--- Material supplied ---

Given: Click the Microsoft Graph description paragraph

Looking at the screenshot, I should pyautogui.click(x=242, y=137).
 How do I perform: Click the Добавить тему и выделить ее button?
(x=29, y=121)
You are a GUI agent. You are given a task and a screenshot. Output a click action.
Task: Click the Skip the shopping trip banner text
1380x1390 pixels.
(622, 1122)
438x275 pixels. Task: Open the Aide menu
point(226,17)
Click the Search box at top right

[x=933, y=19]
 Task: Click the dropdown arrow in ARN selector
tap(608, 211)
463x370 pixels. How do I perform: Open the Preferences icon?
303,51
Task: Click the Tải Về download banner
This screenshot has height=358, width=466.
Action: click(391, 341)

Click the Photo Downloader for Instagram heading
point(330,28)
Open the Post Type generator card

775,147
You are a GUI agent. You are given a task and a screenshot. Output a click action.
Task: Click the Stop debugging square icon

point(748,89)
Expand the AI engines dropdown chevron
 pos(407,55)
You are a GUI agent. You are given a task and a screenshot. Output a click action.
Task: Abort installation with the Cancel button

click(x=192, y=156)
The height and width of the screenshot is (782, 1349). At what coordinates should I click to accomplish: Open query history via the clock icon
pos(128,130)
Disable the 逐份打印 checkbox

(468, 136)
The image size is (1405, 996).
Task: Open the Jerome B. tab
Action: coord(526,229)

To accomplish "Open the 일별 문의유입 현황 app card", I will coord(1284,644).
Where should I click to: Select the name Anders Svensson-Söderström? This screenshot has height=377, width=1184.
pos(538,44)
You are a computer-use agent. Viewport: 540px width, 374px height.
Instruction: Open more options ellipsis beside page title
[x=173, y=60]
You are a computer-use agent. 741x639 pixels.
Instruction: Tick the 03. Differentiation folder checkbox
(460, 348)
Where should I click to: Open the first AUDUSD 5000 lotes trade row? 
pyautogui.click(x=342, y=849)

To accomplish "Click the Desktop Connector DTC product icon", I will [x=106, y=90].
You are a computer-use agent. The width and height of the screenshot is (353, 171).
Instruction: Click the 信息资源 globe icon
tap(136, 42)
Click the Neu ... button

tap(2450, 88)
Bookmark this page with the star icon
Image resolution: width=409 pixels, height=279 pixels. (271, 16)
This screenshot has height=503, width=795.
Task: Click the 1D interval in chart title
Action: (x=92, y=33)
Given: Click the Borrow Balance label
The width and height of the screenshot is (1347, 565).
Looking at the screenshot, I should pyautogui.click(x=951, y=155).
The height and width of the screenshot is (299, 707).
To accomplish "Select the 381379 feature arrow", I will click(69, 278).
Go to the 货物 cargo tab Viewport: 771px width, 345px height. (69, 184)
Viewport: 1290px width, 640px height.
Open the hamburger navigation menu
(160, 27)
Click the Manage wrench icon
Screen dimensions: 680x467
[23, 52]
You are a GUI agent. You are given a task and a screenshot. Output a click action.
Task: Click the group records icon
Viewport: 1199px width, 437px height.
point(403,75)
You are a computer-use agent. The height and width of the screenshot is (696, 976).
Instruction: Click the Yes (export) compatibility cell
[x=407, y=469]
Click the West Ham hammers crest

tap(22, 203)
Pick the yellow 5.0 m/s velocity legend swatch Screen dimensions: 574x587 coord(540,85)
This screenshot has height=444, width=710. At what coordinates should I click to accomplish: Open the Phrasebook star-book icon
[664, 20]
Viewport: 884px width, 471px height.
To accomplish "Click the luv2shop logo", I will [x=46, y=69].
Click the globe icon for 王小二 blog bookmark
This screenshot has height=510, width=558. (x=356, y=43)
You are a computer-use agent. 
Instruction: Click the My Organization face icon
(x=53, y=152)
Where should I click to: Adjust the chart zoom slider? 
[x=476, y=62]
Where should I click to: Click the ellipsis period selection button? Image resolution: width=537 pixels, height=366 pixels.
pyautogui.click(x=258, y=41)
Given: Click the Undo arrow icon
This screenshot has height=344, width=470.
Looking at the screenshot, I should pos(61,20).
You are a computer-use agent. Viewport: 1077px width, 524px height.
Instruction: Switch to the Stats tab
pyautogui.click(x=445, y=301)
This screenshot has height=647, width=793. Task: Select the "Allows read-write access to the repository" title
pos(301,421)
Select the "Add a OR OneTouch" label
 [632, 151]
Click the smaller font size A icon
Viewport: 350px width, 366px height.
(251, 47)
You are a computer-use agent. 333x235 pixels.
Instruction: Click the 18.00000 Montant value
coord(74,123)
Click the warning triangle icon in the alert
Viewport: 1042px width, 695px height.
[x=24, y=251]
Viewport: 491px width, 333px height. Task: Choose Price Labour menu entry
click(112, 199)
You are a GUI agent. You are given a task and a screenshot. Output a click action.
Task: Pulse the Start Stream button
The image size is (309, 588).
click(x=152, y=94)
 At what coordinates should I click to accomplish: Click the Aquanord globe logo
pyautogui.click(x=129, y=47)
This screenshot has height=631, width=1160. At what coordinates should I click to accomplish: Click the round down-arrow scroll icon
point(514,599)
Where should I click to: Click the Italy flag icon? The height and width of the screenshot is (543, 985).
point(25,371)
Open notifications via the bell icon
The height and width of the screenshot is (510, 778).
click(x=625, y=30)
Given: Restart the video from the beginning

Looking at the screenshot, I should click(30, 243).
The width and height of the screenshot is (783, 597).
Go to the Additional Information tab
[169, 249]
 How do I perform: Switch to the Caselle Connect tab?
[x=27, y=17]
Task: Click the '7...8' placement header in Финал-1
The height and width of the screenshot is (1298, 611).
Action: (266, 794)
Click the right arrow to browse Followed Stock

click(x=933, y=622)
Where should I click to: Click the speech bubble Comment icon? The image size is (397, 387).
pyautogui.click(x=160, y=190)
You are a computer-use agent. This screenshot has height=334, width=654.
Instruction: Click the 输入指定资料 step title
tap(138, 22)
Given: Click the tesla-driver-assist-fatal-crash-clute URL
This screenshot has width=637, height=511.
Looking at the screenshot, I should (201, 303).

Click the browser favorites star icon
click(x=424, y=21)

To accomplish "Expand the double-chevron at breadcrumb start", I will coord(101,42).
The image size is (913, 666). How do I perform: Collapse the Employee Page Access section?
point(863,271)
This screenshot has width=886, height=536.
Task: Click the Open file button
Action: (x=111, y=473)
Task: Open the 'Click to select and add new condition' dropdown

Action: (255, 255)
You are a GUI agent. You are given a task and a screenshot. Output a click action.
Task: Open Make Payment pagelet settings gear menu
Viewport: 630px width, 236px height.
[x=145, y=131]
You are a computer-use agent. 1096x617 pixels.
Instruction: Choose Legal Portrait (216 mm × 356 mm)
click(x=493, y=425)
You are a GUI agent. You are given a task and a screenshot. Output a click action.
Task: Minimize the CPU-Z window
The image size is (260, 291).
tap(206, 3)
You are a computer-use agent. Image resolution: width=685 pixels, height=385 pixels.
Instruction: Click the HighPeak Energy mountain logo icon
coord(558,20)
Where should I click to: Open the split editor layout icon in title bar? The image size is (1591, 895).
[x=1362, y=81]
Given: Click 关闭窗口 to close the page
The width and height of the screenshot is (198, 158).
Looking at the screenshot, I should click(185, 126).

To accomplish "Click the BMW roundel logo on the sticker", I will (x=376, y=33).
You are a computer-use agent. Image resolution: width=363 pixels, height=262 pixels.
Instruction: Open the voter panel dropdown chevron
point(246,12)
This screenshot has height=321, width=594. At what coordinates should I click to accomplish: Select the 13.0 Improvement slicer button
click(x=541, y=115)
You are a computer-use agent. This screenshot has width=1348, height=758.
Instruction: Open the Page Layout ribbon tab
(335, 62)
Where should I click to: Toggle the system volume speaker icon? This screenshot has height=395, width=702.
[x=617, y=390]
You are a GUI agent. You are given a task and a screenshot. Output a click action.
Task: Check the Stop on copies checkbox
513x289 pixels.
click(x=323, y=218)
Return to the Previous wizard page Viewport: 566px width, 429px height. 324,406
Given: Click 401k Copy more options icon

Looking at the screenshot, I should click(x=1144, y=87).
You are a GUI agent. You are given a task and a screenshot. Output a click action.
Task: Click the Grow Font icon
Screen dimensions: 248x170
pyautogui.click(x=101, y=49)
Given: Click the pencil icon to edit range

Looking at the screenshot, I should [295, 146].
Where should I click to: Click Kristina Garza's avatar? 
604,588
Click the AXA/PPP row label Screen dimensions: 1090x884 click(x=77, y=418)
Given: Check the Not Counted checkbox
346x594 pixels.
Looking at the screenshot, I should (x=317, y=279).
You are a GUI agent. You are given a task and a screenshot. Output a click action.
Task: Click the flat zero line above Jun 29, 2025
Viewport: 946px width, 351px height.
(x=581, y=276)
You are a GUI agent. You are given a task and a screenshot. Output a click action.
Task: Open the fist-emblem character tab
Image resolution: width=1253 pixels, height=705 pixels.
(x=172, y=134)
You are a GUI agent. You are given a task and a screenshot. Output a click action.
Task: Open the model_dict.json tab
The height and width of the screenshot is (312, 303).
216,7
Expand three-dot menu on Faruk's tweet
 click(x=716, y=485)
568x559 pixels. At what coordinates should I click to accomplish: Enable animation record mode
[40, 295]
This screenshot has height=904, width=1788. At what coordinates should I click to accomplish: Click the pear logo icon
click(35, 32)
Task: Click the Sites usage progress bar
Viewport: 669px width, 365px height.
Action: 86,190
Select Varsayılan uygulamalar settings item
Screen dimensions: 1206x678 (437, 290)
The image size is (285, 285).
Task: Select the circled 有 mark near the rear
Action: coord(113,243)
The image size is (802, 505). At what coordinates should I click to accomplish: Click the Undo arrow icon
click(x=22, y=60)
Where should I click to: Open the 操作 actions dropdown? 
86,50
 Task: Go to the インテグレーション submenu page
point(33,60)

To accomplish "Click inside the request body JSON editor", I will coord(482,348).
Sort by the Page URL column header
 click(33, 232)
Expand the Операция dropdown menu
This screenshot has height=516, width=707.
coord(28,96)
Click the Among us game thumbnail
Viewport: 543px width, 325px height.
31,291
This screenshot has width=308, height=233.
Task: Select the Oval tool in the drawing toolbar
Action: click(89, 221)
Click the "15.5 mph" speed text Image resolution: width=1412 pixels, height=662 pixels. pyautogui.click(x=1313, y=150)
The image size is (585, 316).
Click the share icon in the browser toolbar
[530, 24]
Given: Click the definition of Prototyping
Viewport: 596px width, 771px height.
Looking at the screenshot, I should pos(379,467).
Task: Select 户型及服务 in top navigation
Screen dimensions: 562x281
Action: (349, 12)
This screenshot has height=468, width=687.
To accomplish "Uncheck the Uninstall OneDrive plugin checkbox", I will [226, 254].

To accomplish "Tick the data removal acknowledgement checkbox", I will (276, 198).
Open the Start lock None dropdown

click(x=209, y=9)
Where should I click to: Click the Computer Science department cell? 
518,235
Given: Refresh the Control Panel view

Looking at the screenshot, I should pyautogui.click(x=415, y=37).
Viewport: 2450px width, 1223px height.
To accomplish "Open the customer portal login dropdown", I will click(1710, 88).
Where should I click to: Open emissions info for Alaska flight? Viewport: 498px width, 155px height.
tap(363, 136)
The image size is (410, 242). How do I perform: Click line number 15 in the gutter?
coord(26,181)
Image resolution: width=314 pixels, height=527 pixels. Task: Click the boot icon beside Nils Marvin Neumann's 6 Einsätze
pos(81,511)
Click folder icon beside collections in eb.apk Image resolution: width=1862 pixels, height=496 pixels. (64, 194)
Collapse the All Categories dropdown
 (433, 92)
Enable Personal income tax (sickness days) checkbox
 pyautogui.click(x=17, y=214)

---

Set exercise:
In the records, from the line with "You are a computer-use agent. 333x235 pixels." through the line with "[x=27, y=17]", swap "tab" for "page". Reproduce only those lines, changing nothing else.

Response to the exercise:
You are a computer-use agent. 333x235 pixels.
Instruction: Click the 18.00000 Montant value
coord(74,123)
Click the warning triangle icon in the alert
Viewport: 1042px width, 695px height.
[x=24, y=251]
Viewport: 491px width, 333px height. Task: Choose Price Labour menu entry
click(112, 199)
You are a GUI agent. You are given a task and a screenshot. Output a click action.
Task: Pulse the Start Stream button
The image size is (309, 588).
click(x=152, y=94)
 At what coordinates should I click to accomplish: Click the Aquanord globe logo
pyautogui.click(x=129, y=47)
This screenshot has height=631, width=1160. At what coordinates should I click to accomplish: Click the round down-arrow scroll icon
point(514,599)
Where should I click to: Click the Italy flag icon? The height and width of the screenshot is (543, 985).
point(25,371)
Open notifications via the bell icon
The height and width of the screenshot is (510, 778).
click(x=625, y=30)
Given: Restart the video from the beginning

Looking at the screenshot, I should click(30, 243).
The width and height of the screenshot is (783, 597).
Go to the Additional Information page
[169, 249]
 How do I perform: Switch to the Caselle Connect page?
[x=27, y=17]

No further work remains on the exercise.